Cathy Sun | January 31, 2020
Responding To: U.S.-China Relations in the Social Media Era
Social Media: A New Stage of Games Between the Great Powers
The term “social media” refers to websites and other Internet applications that enable users to create and share content with other users, as well as to react to such content in various ways. As social media has become more available, both in terms of Internet access and ease of use, an enormous amount of people have come to depend on it for their everyday lives and routines. For instance, according to a survey conducted in early 2019, around seven-in-ten U.S. adults (69%) use Facebook, the biggest social network worldwide, and WeChat, the largest social media platform in China, has over 1.15 billion monthly active users as of the third quarter of 2019. It is generally acknowledged that social media platforms are exerting a profound influence on civic engagement and international interactions, including Sino-U.S. relations.
Overall, the widespread use of social media provides more diverse channels for China and the United States to work towards mutual understanding. On the one hand, government officials can share their foreign policy priorities on social media platforms in an effort to receive feedback, engage in diplomacy, educate people, and attempt to influence foreign policy outcomes. The U.S. Embassy in China opened its Weibo (the second largest social networking platform in China) account as early as 2010. It has posted 25,623 updates about the U.S. legal and political system and diplomatic news, gaining 2.64 million followers. In addition, the Foreign Ministry spokesman's office and Chinese diplomats have collectively landed on Twitter recently, reflecting a new strategy for public diplomacy. Foreign Ministry spokesman Geng Shuang said that it is reasonable for Chinese media to use overseas social media to introduce Chinese policies, tell Chinese stories, and communicate with local people. On the other hand, multinational corporations, non-governmental organizations, and the public carry out business operations, cultural exchanges, ideological exchanges and information dissemination on social media, which has developed into a place to display an international image, cultural attractiveness, institutional advantages and other soft power competitiveness. Ziqi Li, a woman from southwestern China whose YouTube video channel celebrating rural life is followed by nearly 8.3 million people, has been hailed by state media for her role in promoting Chinese culture.
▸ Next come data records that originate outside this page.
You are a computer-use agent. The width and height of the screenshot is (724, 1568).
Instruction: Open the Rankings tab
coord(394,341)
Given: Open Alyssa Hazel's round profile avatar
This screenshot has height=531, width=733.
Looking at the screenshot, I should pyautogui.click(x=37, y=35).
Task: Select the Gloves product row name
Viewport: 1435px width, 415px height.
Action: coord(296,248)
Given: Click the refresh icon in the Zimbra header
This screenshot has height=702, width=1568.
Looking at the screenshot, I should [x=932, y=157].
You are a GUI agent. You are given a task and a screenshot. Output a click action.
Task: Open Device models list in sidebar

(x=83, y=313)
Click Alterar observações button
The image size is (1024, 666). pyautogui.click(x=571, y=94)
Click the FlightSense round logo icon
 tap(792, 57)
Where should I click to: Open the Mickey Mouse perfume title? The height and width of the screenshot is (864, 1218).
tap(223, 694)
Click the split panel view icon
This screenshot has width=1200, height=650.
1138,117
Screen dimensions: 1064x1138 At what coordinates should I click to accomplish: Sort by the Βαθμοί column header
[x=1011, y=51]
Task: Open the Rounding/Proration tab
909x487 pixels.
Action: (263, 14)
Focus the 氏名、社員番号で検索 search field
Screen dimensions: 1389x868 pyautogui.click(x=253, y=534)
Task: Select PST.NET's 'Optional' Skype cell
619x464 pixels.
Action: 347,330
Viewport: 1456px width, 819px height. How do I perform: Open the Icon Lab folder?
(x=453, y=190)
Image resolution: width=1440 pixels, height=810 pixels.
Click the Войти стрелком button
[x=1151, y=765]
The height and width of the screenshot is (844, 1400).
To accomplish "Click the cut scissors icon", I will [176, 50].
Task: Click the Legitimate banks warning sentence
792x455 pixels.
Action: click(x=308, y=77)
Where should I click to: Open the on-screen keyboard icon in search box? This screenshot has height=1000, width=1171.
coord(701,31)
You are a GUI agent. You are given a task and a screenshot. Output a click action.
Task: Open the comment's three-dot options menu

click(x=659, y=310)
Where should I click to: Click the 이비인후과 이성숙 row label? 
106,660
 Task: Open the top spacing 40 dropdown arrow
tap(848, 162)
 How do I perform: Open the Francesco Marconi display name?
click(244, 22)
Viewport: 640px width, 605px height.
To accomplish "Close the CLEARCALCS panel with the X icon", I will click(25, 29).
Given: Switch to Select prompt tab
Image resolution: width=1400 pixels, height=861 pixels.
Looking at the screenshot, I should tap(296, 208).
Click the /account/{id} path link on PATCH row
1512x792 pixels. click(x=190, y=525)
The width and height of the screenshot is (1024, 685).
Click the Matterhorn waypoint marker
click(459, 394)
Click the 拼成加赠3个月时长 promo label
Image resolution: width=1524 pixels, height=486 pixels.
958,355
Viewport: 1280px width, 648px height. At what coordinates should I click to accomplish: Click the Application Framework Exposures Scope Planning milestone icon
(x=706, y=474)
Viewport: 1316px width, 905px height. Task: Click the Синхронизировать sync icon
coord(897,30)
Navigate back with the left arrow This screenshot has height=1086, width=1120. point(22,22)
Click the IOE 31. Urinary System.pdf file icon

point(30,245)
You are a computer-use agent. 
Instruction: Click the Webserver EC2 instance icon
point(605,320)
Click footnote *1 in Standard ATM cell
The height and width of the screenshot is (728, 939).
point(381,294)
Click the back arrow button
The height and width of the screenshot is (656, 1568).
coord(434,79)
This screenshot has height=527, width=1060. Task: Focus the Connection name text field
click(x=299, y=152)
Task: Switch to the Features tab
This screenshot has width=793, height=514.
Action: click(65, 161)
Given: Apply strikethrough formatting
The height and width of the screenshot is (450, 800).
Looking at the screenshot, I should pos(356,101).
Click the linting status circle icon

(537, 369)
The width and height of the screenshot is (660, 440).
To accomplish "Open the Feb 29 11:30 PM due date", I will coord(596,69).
However, Sino-U.S. interaction on social media harbors potential conflicts. With respect to ideology and values, the traditional differences and conflicts between China and the United States will extend to cyberspace, especially social media platforms. A poorly considered statement can cause offense or even spark a conflict. The tweet on October 4, 2019 by Houston Rockets’ general manager Daryl Morey may prove to be a typical case. His tweeting of the slogan “Fight for freedom, stand with Hong Kong” –one frequently used by pro-democracy protesters in the city – immediately set off an outcry in mainland China, angering tens of millions of Chinese NBA fans and government officials. This dispute on a social media platform clearly reflects the value differences that are its cause. The U.S. emphasizes the importance of the openness, free access, free expression, and free exchange of cyberspace, and equates these freedoms with basic human rights, so as to promote consensus in the international community. But according to the actual needs of its own economic and social development and the principle of independent management of the Internet in China, China subordinates the free flow of information to the good of Internet security, thus implementing some restrictions on the release and dissemination of Internet content. Due to the fast-paced and widespread character of social media, traditional conflicts between American and Chinese values have the risk of being exaggerated. Moreover, sometimes the behavior of social media platform managers rises to the level of national intention. Alleged disinformation campaigns on U.S. social media platforms about the Hong Kong anti-government protests, which Facebook and Twitter said originated from mainland China, may have deepened mistrust between Beijing and Washington. Beijing has always been wary of these services, and this will only further convince China that these types of platforms are allies of the U.S. government in its technological and ideological competition with China.
Social media and digital technology are taking political responsibility and giving more and more of it to every individual. With a click of a button, people can share information unfiltered by traditional diplomatic channels and gatekeepers of media, instantaneously, nearly anywhere on the planet. However, international relations have to be handled delicately, especially Sino-U.S. relations, since they are the most significant bilateral relations in the world today. This requires that celebrities use their influence prudently and take responsibility for the discourse on social media platforms. It also entails that the public work to discern true information from false, and avoid blindly following trends.